Die Weltregierung tagt auf der Venus
In den letzten Jahren gab es wieder einen Boom um zwei Themen im Bereich Verschwörungstheorien/Esoterik, die mit dem Nationalsozialismus in Verbindung stehen. Das eine ist das wieder aufgetauchte Thema, dass die Kulturbringer der letzten Jahrtausende allesamt weißhäutige Heroen waren, die von einem mythischen Ursprungsland aus – heiße es Atlantis oder Lemuria oder wie auch immer – der Erde erst die Kultur gebracht haben. Eine Erweiterung dieses Themas sind weißhäutige, blonde Außerirdische, die dann auf der Erde eine Kolonie aufgebaut haben, von der aus … wir verstehen uns.
Das zweite Thema ist die von Tibet ausgehende organisierte Weltherrschaft, die auch mit Nationalsozialisten Kontakt anstrebte.
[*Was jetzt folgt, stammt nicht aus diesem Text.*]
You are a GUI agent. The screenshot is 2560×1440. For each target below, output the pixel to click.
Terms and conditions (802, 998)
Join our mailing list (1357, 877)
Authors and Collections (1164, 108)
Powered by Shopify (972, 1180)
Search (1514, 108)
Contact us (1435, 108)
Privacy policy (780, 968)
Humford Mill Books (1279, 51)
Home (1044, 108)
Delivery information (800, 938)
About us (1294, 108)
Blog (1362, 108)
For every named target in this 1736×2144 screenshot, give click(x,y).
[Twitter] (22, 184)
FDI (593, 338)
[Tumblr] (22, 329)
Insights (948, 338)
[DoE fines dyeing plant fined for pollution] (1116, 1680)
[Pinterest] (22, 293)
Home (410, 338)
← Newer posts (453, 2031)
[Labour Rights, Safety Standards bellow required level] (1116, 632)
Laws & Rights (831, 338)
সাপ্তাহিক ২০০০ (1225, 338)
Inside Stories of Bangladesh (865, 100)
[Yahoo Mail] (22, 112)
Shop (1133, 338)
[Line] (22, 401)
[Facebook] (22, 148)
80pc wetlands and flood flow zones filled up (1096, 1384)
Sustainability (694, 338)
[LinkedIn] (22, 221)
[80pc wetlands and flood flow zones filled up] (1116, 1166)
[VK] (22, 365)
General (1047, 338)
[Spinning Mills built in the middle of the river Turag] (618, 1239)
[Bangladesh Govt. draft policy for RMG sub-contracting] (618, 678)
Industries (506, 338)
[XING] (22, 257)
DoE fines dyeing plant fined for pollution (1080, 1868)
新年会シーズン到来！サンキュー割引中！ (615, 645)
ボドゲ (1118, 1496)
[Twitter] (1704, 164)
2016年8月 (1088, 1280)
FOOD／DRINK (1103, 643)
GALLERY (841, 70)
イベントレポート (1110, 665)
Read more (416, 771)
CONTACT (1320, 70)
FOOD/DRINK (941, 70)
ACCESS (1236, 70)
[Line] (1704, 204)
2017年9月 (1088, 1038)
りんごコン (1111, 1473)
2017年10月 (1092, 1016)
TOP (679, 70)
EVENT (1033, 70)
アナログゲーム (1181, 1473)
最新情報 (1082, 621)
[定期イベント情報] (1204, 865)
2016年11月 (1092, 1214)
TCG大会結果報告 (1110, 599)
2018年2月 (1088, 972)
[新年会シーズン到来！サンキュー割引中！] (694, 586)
In vielen Fällen ist die Abgrenzung zwischen beiden Themen nicht oder nicht einfach zu leisten; spätestens dann, wenn atlantisches, arisches Wissen in Tibet eine Rolle spielt, ist eine Abgrenzung unmöglich.
Vielleicht besteht eine Verbindung zwischen dem mythischen Atlantis als atlantisch-polar-pazifisches Inselreich, das spurlos untergeht, zu einem Rückzugsgebiet im Gebirge als tibetisch-chinesisch-mongolischen Bergreich, das spurlos besteht.
Es gibt Dinge „dort draußen“, die einen den Kopf schütteln lassen. Stichworte wie das rassische Wissen aus dem Rückenmark, die Schwarze Sonne, die Herkunft der Olmeken von den Wikingern, der Gral und seine Bindung an europäische Herrscherhäuser, Echsenwesen als geheime Weltherrscher, Hitler auf der Venus, deutsche Atombomben und Nurflügelbomber sowie die Geheimnisse im Dora-Stollen haben wieder Hochkonjunktur. Otto Rahn, Otto Skorzeny, Karl-Maria Wiligut und die Wewelsburg – alle dürfen sie hier mitspielen – oder (wenn man den Verschwörungstheorikern glaubt) wieder mitspielen.
Gerade in der erzählenden Literatur – mehr als in „Fachbüchern“ – haben diese Themen Konjunktur. Was man von all diesen Werken zu halten hat, wird einem oft bei einem ersten Durchblättern schnell klar. Manchmal zweifelt man auch, überlegt … dann mag der Vortrag Lesehilfe sein, ein wenig Unterhaltung, ein wenig Aufklärung.